Abstract
This paper presents the Edge Learning Machine (ELM), a machine learning framework for edge devices, which manages the training phase on a desktop computer and performs inferences on microcontrollers. The framework implements, in a platform-independent C language, three supervised machine learning algorithms (Support Vector Machine (SVM) with a linear kernel, k-Nearest Neighbors (K-NN), and Decision Tree (DT)), and exploits STM X-Cube-AI to implement Artificial Neural Networks (ANNs) on STM32 Nucleo boards. We investigated the performance of these algorithms on six embedded boards and six datasets (four classifications and two regression). Our analysis—which aims to plug a gap in the literature—shows that the target platforms allow us to achieve the same performance score as a desktop machine, with a similar time latency. ANN performs better than the other algorithms in most cases, with no difference among the target devices. We observed that increasing the depth of an NN improves performance, up to a saturation level. k-NN performs similarly to ANN and, in one case, even better, but requires all the training sets to be kept in the inference phase, posing a significant memory demand, which can be afforded only by high-end edge devices. DT performance has a larger variance across datasets. In general, several factors impact performance in different ways across datasets. This highlights the importance of a framework like ELM, which is able to train and compare different algorithms. To support the developer community, ELM is released on an open-source basis.
Highlights
The trend of moving computation towards the edge is becoming ever more relevant, leading to performance improvements and the development of new field data processing applications [1].This computation shift from the cloud (e.g., [2]) to the edge has advantages in terms of response latency, bandwidth occupancy, energy consumption, security and expected privacy (e.g., [3])

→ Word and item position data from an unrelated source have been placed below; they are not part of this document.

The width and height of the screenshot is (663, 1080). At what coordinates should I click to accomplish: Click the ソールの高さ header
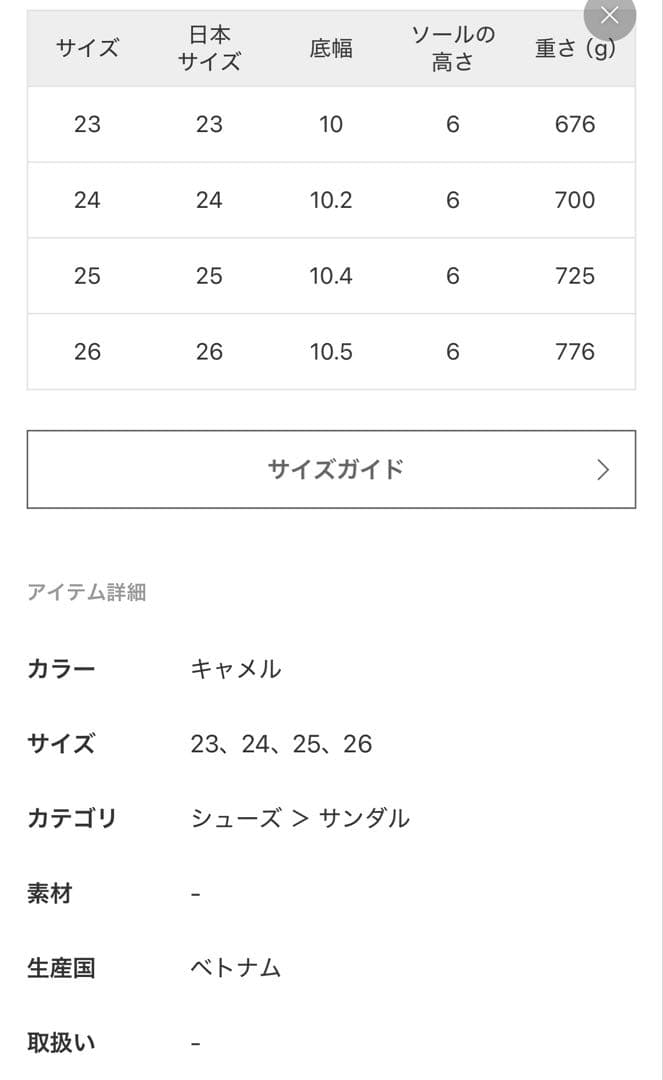pyautogui.click(x=452, y=48)
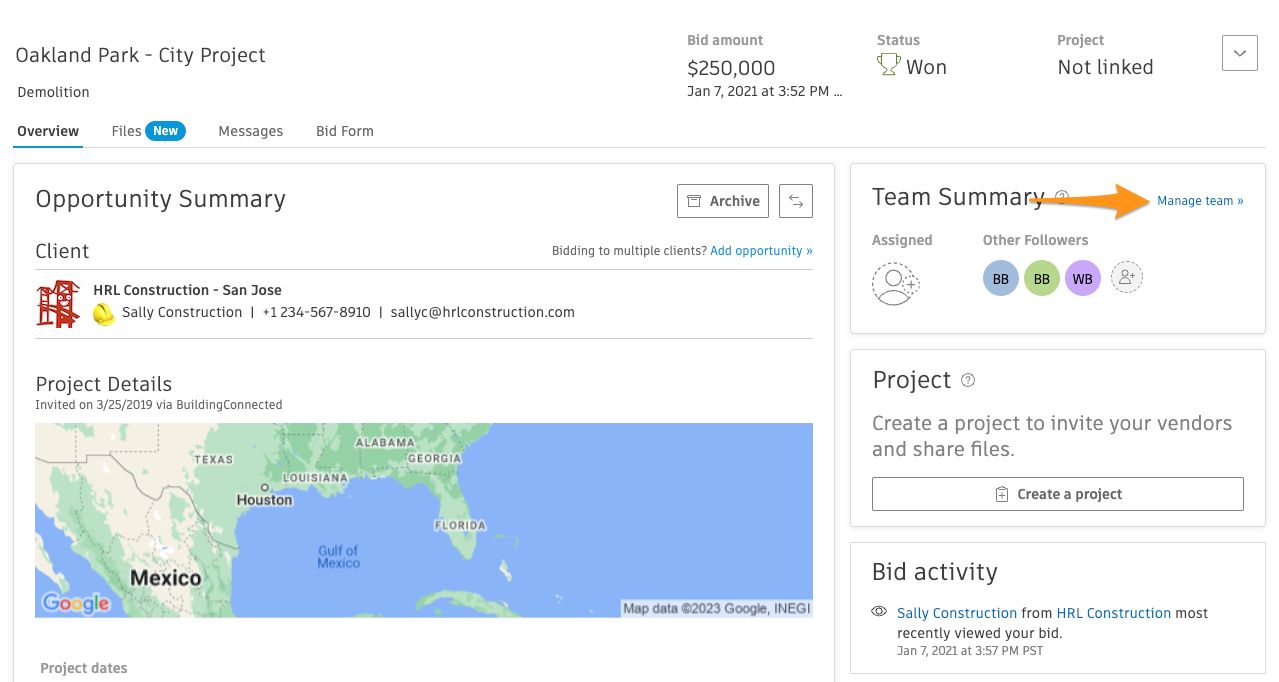Viewport: 1279px width, 682px height.
Task: Open the Manage team link
Action: tap(1200, 201)
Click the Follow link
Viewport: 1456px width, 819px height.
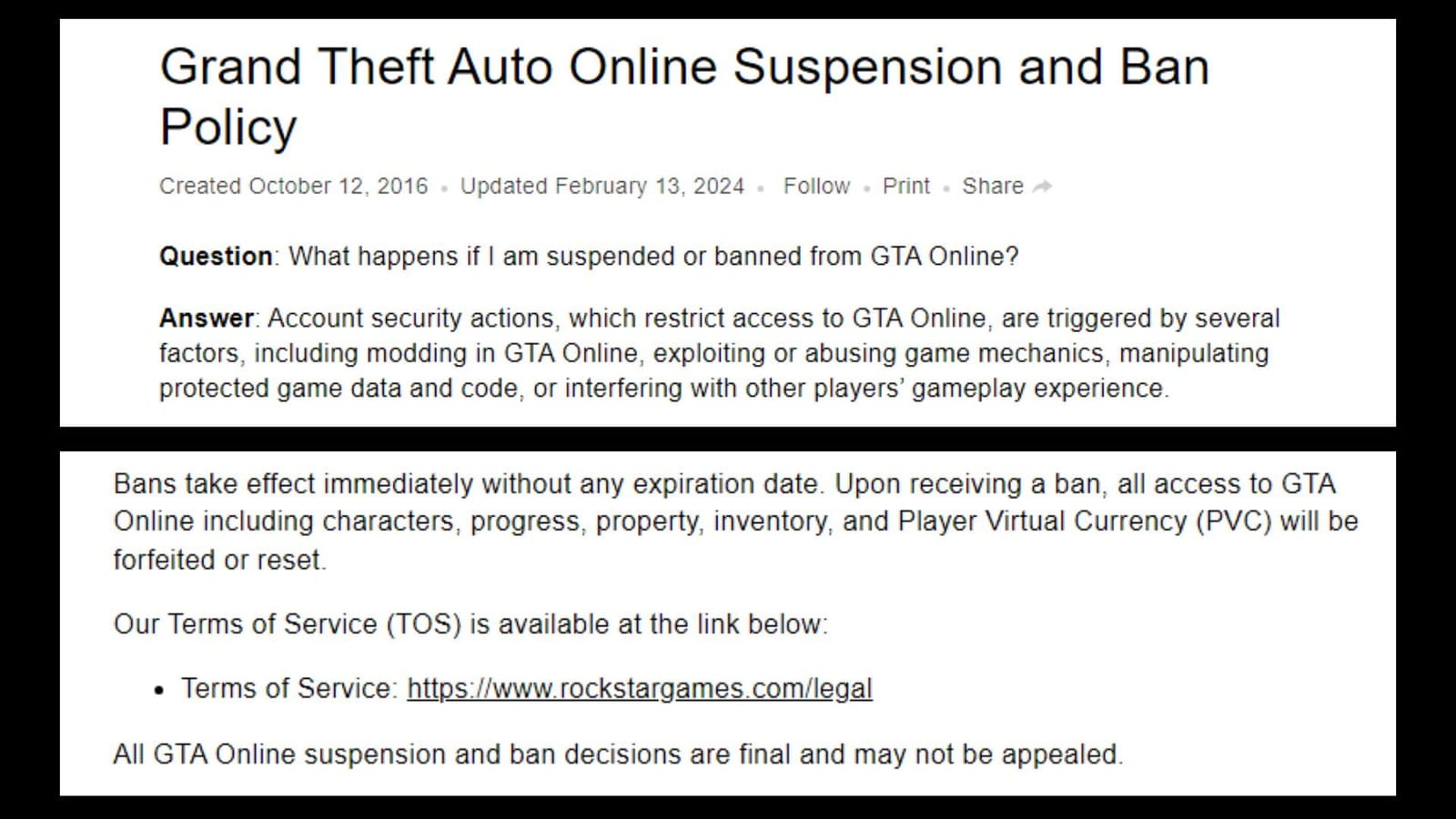click(816, 186)
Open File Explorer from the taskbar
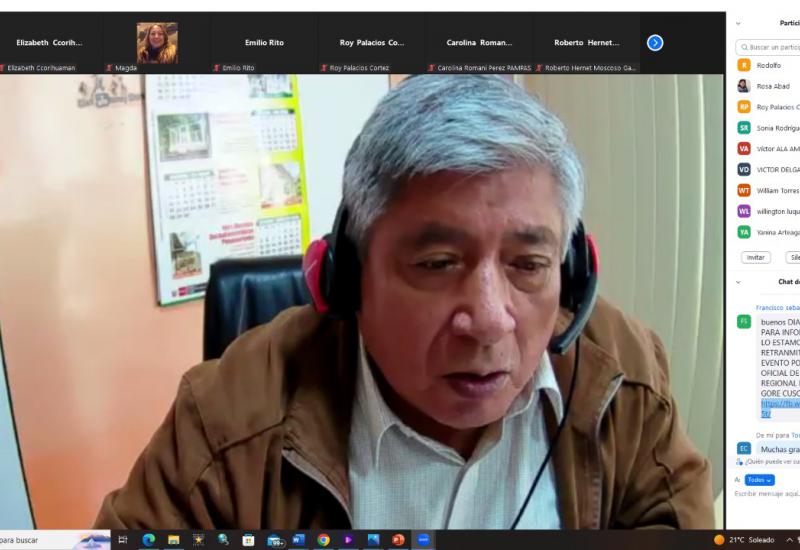 (x=173, y=540)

For Support Vector Machine (SVM), k-Neural Network (NN) and Decision Tree (DT) on desktops, we report the performance of both our C implementation and the python scikit-learn implementation, while for Artificial Neural Networks (ANNs) we have only the TensorFlow Keras implementation
We considered three cases that we applied on ANN, SVM, and k-Nearest Neighbors (k-NN): no scaling, MinMax Scaler, and Standard Scaler (Std) [54]
Summary
The trend of moving computation towards the edge is becoming ever more relevant, leading to performance improvements and the development of new field data processing applications [1]. While the literature is increasingly reporting on novel or adapted embedded machine learning algorithms, architectures and applications, there is a lack of quantitative analyses about the performance of common ML algorithms on state-of-the-art mainstream edge devices, such as ARM microcontrollers [10]. We argue that this has limited the development of new applications and the upgrading of existing ones through an edge computing extension.